The report details that victims commonly received a text message, or SMS, which mentioned the name of the recipient. This was followed by a phishing message that was meant to impersonate a recognized media outlet.
Ilia Rozhnov, head of Group-IB's Brand Protection team in the Asia Pacific, told Cointelegraph:
"Fraudulent schemes have become more complicated. They now involve several stages, complex distributed infrastructure, and abuse of personal and corporate brands that is hard to track down and block using traditional detection methods. Companies and celebrities whose names were hijacked by fraudsters suffer reputational damage and face diminished customer trust."
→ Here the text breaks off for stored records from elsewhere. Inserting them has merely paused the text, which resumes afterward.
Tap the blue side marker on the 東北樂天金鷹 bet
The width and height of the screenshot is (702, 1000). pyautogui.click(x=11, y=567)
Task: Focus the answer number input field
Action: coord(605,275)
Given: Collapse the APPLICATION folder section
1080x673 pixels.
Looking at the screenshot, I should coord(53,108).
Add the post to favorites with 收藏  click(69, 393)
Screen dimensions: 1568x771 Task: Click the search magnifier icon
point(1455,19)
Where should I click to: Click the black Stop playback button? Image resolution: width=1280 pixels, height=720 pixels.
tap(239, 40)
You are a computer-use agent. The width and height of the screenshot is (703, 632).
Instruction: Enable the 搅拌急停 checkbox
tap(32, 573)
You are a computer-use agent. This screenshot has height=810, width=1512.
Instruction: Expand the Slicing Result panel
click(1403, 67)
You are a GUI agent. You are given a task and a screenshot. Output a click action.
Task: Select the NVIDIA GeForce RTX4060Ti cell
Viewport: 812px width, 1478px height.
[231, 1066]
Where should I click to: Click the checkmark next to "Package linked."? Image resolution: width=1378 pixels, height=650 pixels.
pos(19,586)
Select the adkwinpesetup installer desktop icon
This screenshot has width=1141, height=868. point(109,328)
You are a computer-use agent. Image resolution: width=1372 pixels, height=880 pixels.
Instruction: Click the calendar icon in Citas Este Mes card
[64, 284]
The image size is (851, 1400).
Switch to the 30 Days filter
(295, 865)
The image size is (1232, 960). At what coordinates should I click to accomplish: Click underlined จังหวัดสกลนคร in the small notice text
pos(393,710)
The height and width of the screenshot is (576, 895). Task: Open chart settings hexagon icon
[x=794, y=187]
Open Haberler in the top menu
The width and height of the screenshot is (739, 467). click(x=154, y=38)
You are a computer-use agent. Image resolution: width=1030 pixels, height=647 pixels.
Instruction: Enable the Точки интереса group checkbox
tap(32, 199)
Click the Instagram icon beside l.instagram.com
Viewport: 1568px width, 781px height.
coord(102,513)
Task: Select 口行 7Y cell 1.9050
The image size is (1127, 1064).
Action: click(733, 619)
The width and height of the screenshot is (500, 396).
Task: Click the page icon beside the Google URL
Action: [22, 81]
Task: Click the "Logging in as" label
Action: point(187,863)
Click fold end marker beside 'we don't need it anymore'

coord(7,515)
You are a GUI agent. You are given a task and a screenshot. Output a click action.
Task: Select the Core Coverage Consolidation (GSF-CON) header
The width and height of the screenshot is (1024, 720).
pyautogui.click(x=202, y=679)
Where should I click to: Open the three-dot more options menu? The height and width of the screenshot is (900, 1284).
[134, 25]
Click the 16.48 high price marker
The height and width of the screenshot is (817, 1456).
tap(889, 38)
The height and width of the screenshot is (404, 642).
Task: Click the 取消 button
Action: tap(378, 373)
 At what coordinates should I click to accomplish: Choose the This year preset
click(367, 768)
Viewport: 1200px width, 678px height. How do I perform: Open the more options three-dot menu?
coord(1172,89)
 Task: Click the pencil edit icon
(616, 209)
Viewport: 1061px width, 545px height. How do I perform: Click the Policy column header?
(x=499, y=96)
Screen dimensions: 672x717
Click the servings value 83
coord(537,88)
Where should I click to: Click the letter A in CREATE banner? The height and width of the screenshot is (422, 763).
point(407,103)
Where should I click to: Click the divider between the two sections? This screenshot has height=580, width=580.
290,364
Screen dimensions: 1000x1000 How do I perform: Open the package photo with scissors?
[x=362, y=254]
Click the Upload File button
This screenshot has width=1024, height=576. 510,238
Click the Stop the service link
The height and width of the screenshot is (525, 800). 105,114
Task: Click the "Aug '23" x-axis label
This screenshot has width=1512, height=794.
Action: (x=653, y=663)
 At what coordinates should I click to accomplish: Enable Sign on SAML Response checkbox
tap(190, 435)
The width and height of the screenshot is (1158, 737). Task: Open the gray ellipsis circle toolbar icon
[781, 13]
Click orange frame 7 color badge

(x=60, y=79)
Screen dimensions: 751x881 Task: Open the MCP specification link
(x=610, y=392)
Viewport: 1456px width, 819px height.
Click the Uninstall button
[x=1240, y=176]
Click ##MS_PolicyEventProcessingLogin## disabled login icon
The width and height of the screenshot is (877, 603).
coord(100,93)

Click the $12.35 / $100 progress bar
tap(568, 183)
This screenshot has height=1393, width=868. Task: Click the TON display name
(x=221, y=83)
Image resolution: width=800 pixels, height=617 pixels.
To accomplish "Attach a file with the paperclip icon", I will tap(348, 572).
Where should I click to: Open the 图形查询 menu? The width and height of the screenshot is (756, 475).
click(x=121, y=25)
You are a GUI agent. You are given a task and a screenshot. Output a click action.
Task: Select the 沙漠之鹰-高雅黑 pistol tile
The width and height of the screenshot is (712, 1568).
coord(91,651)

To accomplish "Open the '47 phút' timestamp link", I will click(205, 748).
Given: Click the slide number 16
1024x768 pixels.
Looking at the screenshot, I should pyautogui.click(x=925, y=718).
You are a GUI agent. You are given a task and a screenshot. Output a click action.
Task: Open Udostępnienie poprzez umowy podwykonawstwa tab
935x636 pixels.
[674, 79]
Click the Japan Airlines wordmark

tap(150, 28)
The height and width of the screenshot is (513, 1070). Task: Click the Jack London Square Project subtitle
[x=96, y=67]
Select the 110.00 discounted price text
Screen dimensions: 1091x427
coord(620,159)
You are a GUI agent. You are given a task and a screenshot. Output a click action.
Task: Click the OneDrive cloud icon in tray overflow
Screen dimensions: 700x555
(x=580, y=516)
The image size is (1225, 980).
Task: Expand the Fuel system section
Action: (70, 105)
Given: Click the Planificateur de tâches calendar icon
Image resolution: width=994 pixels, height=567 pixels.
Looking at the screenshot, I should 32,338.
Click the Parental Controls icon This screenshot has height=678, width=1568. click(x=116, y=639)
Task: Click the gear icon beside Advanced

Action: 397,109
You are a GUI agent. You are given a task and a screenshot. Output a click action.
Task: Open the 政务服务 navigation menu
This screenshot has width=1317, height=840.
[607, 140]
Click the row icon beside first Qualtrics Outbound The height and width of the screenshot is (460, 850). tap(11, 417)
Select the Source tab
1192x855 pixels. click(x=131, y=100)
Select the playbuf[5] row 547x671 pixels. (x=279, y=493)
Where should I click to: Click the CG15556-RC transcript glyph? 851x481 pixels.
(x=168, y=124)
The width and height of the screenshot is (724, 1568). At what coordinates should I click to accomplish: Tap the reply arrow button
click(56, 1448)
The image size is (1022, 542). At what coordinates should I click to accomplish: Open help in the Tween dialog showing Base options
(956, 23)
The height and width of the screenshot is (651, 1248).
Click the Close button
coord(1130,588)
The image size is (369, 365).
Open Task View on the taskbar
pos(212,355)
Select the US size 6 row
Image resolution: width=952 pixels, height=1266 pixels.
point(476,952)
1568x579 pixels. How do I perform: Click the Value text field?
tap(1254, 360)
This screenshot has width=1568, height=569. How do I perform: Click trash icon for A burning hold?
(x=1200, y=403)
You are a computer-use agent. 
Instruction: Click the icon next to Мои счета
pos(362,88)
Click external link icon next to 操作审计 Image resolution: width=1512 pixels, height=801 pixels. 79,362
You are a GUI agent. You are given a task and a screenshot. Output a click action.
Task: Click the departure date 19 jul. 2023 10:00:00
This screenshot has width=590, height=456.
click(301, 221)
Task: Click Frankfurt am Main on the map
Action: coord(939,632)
Different names for the same fraudulent investment platform
Researchers spotted six active domains featuring the same Bitcoin investment platform. Each operated under a different name. Some of these include Crypto Cash, Bitcoin Rejoin, Bitcoin Supreme and Banking on Blockchain.
"Further analysis of the URLs revealed that a short link takes a victim to another URL which already demonstrates their personal data, such as the phone number, first or/and last name, and sometimes an email address, and used for redirects to fake websites masquerading as a local media outlet. (...) The experts believe that the personal information info could have been obtained by fraudsters through a separate fraudulent scheme or simply bought from a third party."
The Group-IB team has analyzed the exposed info using a number of data breach repositories. They have also analyzed several underground marketplaces for the presence of this data. So far, they have not found any traces of the exposed info.
As of press time, the source of the leak has not been established. The team has reported the study’s findings to the proper authorities in each affected country.
Cryptocurrencies forensics experts from Xrplorer warned on June 15 that hackers were trying to steal XRP users’ secret keys by claiming that Ripple was giving away tokens.